Karma instan terjadi, Taufan mengaduh penuh kesakitan merasakan kakinya menabrak meja makan, Blaze menyahut dengan tawa dan Thorn menatap iba sang kakak.

"Siapa sih yang naruh meja disini?!" marah Taufan entah pada siapa.

"Dari lo belum lahir juga nih meja udah ada disini jamaludin!" geram Blaze.

"Sudah! Ayo sarapan!" ujar Gempa selesai menyiapkan sarapan pagi ini.

"Solar!" panggil Gempa ketika melihat si bungsu turun, sudah siap dengan ransel sekolahnya.

"Ayo sarapan"

"Aku buru-buru bang, ada piket."

"Kan ini masih pagi, Lar. Sarapan dulu, nanti dimarahin bang Hali lho" kata Taufan.

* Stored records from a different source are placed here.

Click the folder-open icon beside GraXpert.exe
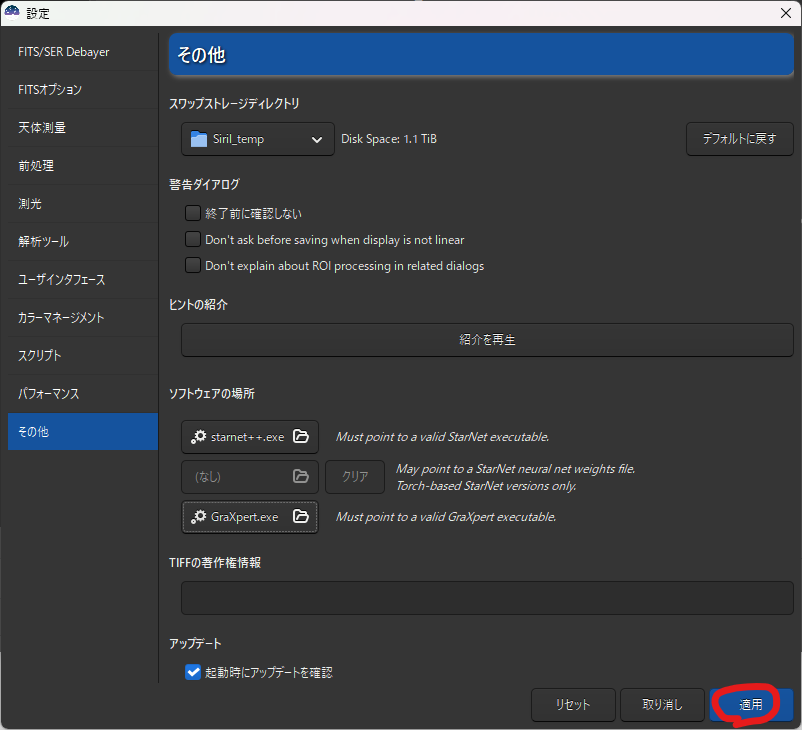Image resolution: width=802 pixels, height=730 pixels. (x=300, y=517)
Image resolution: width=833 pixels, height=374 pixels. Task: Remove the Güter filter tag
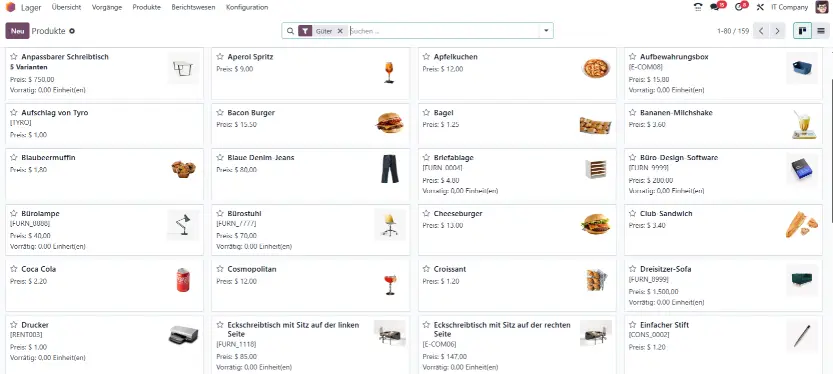(x=340, y=31)
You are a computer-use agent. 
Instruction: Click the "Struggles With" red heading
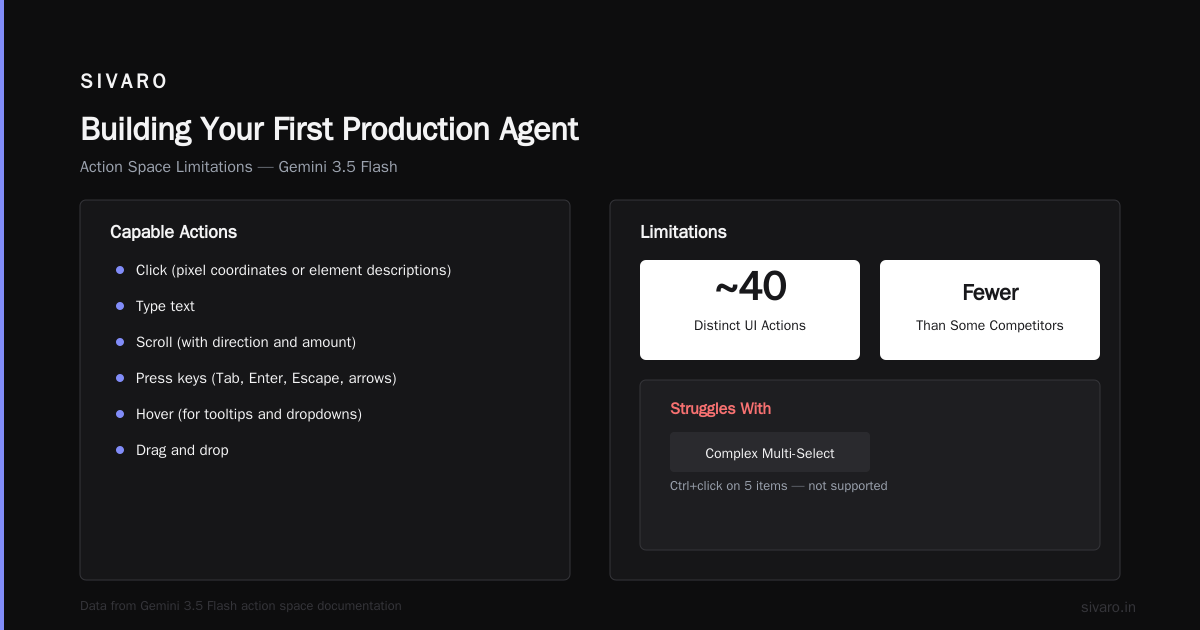[720, 408]
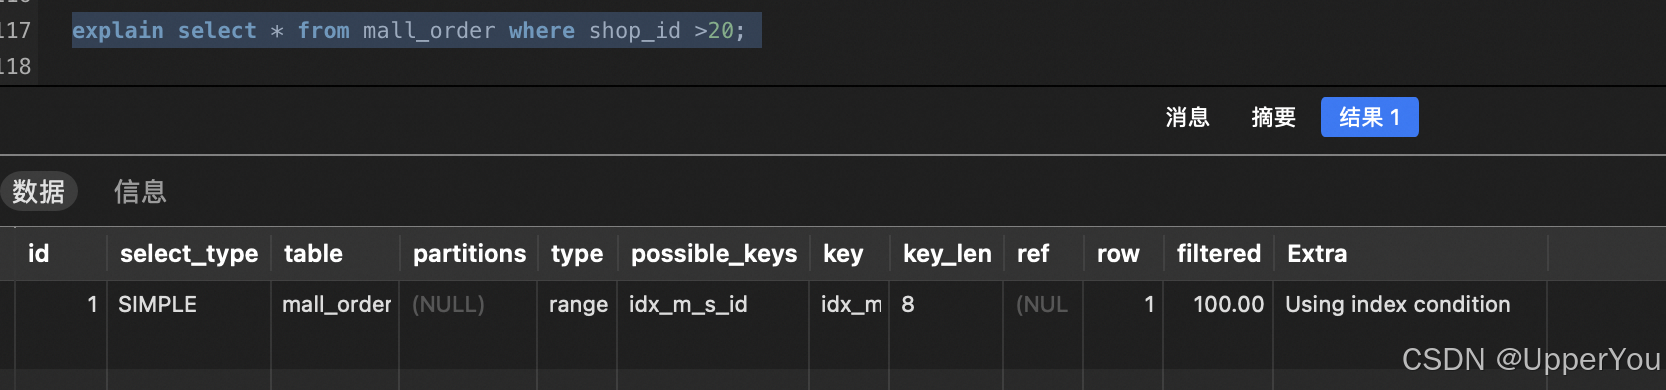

"Nanti gue sarapan di kantin aja, gue duluan" dan sebelum Gempa kembali berujar tak setuju Solar sudah berlari keluar.

"Tumben, biasanya juga masih sempet sarapan." gumam Blaze, namun tak terlalu ambil pusing dengan Solar. Dia mengambil nasi dan lauk bersiap memulai sarapannya.

"Jatah Solar berarti buat gue ya." Blaze tertawa senang, mengambil makanan dengan rakusnya.

"Abang rakus, kaya setan." komen Thorn.

===

Dalam hidup, ada saat dimana manusia pasti akan dihadapkan oleh suatu pilihan. Antara satu pilihan dengan pilihan yang lainnya yang sangat membingungkan, jalan mana yang akan diambil untuk melanjutkan hidup ini.